__Task item__. From the MCP server playbook, list every item named under the heading "What you'll ship (today)".

__Provided passage__.
----------------------------------------
September 5, 2025

MCP Server : Engineering Team’s Playbook

Photo of the author of the blog post
Buchi Reddy B

CEO & Founder at LEVO

Photo of the author of the blog post
Levo AI Security Research Panel

Research Team

MCP Server : Engineering Team’s Playbook

TL;DR

You’ll stand up a minimal MCP server, wire two real tools (one read, one write), add inline guardrails, light tracing, and CI tests. By the end, your full-stack team can turn a chat prompt into governed actions across your APIs with predictable cost and clean debuggability.

Who this is for

Full-stack teams that own features end-to-end and want a single, safe way to let agents (and IDE copilots) call your internal tools and services.

What you’ll ship (today)

  • A minimal MCP server (Node or Python) running locally over stdio
  • Two tools: orders.export (read with masking) and flag.set (write with limits)
  • Inline policy: allow, deny, redact + region routing
  • Traces: spans stitched for agent → MCP → API with useful attributes
  • CI checks: golden flow + one adversarial “don’t allow bulk write without ticket”
  • Host config (Claude Desktop or VS Code + Continue) to use your server

Prerequisites

  • Node 18+ or Python 3.10+
  • A test API to hit (even a mock)
  • VS Code (optional), Git, a place to run CI

Architecture at a glance

Play 0 - Scaffold the server (10–15 min)

Option A: TypeScript (Node)
----------------------------------------
__Study material__.
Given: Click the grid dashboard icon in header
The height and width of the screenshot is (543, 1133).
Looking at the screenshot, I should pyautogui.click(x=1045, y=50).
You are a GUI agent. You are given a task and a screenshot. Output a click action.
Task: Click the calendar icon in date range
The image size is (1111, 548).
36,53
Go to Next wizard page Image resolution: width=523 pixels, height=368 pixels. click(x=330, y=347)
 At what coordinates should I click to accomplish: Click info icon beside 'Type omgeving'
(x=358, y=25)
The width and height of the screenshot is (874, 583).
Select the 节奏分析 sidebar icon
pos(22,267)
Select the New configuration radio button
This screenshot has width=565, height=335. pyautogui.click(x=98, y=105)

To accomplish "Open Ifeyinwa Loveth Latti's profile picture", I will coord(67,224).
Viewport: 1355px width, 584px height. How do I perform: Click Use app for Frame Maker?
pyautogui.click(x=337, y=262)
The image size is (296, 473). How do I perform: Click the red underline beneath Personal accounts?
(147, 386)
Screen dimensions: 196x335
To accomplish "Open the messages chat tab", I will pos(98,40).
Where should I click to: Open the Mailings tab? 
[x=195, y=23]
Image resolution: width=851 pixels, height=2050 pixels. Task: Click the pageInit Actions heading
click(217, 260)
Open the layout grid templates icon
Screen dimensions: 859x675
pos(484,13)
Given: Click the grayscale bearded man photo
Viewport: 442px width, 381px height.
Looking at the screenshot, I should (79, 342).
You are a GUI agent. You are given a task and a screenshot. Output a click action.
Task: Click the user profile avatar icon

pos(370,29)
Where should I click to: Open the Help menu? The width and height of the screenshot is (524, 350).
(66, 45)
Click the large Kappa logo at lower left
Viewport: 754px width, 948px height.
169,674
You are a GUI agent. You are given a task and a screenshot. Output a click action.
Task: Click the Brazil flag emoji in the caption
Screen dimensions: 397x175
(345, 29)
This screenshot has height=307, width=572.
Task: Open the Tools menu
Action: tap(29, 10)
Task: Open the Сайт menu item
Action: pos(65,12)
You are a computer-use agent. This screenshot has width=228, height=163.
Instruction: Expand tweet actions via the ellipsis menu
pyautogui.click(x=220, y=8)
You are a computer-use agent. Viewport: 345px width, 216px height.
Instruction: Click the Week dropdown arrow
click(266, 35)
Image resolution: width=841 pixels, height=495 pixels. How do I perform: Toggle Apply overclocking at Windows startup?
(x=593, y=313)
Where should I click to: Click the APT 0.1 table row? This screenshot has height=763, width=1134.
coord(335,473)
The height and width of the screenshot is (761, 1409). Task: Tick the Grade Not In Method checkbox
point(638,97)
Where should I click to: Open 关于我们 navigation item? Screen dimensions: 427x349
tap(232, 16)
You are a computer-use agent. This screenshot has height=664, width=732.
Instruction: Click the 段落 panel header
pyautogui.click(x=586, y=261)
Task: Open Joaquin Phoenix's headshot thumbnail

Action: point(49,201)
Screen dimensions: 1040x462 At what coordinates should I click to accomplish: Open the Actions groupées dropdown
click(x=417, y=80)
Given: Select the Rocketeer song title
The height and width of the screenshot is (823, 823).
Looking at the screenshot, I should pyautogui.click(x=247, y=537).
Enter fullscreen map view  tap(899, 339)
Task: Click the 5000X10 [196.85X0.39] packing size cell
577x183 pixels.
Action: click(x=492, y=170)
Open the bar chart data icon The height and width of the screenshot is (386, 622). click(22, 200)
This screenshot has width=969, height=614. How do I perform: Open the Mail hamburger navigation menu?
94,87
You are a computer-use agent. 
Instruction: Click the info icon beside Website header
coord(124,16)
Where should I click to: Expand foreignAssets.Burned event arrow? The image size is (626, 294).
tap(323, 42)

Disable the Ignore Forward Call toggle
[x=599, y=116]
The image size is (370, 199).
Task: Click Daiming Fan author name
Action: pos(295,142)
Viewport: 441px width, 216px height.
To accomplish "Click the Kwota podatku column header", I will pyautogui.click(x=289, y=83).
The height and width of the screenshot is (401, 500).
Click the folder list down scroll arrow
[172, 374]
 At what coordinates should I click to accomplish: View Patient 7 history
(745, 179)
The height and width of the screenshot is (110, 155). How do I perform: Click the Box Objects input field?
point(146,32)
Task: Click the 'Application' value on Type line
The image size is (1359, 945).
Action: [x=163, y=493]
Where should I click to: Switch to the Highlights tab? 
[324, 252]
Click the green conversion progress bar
----------------------------------------
__Solution to this task__.
- A minimal MCP server (Node or Python) running locally over stdio
- Two tools: orders.export (read with masking) and flag.set (write with limits)
- Inline policy: allow, deny, redact + region routing
- Traces: spans stitched for agent → MCP → API with useful attributes
- CI checks: golden flow + one adversarial "don't allow bulk write without ticket"
- Host config (Claude Desktop or VS Code + Continue) to use your server